HOSPES COMESQUE (Marguerite Yourcenar)
Posted by arbrealettres sur 11 mars 2022
Illustration: Ernest Pignon-Ernest
HOSPES COMESQUE
Corps, portefaix de l’âme, en qui peut-être croire
Serait plus vain, cher corps, que de ne t’aimer pas;
Coeur sans fin transmuté dans ce vivant ciboire;
Bouche toujours tendue aux plus récents appâts.
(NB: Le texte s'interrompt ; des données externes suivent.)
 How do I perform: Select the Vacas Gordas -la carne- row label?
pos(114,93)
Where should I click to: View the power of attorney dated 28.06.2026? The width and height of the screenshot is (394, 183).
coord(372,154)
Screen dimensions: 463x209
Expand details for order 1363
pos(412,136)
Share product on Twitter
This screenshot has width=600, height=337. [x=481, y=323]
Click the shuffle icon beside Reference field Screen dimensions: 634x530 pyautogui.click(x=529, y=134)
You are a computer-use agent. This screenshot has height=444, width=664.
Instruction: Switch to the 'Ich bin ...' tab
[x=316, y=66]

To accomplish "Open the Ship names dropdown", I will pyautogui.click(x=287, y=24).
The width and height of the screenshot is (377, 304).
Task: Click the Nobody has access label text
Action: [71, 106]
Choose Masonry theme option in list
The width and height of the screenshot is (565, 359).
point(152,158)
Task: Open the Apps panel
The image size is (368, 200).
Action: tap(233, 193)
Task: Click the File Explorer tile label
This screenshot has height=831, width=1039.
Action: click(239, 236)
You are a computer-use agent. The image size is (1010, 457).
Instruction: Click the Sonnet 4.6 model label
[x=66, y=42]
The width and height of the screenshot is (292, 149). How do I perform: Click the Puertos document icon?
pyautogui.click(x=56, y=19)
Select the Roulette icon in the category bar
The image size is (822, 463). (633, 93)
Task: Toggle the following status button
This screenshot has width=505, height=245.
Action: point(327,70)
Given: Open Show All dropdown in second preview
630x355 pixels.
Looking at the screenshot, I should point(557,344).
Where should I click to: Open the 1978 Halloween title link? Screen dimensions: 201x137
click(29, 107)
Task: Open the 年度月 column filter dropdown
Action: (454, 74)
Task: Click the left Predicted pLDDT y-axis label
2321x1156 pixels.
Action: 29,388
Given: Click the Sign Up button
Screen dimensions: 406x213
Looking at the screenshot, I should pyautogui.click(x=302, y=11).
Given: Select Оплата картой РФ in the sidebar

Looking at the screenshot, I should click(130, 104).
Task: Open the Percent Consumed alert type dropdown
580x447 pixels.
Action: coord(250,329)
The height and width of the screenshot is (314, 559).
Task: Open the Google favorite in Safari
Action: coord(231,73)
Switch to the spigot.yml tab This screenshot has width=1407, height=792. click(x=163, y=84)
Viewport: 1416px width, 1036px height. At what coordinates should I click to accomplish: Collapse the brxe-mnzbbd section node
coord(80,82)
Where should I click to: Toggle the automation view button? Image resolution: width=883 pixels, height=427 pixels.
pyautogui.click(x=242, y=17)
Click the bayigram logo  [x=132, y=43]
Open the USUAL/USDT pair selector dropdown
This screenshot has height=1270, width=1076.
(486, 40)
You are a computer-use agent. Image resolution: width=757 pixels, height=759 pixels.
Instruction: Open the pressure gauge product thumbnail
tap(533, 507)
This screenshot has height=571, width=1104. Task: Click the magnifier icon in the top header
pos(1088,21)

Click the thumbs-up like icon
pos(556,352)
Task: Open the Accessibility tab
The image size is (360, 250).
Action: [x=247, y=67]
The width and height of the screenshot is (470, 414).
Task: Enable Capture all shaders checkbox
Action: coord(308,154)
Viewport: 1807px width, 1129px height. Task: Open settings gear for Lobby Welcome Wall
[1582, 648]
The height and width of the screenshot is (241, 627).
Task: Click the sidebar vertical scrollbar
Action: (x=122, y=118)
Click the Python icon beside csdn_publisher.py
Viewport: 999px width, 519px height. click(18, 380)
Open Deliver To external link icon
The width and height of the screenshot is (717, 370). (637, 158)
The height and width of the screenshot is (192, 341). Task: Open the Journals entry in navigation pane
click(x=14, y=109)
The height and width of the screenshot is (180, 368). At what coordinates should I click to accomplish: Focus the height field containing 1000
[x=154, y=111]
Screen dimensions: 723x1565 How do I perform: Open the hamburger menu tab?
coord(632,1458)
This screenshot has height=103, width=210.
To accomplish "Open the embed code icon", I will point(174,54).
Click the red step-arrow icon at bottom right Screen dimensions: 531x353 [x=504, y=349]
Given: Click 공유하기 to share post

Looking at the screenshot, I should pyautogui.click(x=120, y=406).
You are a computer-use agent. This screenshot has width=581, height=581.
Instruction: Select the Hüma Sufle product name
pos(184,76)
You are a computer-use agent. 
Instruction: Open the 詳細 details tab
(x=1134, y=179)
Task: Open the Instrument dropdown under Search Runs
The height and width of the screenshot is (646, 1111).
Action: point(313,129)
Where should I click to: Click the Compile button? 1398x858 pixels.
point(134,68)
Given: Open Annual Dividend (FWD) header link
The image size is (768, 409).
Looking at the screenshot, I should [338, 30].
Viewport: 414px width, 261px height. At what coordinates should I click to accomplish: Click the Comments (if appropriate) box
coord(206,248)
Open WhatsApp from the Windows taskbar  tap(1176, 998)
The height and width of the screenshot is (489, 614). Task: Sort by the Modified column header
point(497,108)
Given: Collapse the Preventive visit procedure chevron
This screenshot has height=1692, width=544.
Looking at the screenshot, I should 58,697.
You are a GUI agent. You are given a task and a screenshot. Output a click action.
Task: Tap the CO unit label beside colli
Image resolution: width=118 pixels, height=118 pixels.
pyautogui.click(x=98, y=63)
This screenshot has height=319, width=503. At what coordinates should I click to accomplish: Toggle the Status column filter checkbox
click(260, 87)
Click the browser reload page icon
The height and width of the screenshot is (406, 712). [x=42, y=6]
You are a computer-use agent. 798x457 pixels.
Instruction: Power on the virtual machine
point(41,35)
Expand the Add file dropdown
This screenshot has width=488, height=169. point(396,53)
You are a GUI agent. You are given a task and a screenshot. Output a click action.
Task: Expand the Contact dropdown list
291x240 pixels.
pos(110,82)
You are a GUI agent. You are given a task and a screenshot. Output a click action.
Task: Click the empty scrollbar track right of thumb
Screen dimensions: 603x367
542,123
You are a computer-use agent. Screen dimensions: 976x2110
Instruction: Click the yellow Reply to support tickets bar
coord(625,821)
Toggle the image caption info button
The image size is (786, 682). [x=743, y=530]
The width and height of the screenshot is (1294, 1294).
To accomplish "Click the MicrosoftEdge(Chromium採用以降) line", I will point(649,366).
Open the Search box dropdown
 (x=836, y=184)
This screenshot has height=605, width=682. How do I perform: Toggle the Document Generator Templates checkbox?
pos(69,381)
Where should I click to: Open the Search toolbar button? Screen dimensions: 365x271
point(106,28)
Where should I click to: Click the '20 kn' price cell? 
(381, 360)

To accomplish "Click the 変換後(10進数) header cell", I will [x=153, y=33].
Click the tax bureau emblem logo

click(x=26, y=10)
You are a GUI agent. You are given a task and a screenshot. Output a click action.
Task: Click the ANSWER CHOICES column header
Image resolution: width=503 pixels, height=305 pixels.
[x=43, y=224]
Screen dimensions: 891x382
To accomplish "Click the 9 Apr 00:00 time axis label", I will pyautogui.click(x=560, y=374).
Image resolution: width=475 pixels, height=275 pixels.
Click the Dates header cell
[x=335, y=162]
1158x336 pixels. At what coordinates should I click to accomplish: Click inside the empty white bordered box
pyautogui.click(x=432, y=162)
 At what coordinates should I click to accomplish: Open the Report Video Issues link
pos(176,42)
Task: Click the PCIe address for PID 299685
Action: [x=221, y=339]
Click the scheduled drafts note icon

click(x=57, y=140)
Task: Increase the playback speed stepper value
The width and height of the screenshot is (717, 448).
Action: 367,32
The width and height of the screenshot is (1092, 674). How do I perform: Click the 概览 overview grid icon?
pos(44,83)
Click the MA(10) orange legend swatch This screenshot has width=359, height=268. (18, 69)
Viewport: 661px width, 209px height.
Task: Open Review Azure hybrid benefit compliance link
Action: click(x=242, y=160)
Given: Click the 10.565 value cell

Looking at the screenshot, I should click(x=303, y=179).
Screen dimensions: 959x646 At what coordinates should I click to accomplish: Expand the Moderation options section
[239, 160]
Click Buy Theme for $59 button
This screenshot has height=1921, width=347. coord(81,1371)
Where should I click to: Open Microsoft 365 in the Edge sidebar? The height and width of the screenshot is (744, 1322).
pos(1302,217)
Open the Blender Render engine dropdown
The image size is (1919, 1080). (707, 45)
Mers où l’on peut voguer, sources où l’on peut boire;
Froment et vin mêlés au rituel repas;
Alibi du sommeil, douce cavité noire;
Inséparable terre offerte à tous nos pas.
Air qui m’emplis d’espace et m’emplis d’équilibre;
Frissons au long des nerfs; spasmes de fibre en fibre;
Yeux sur l’immense vide un peu de temps ouverts.
Corps, mon vieux compagnon, nous périrons ensemble.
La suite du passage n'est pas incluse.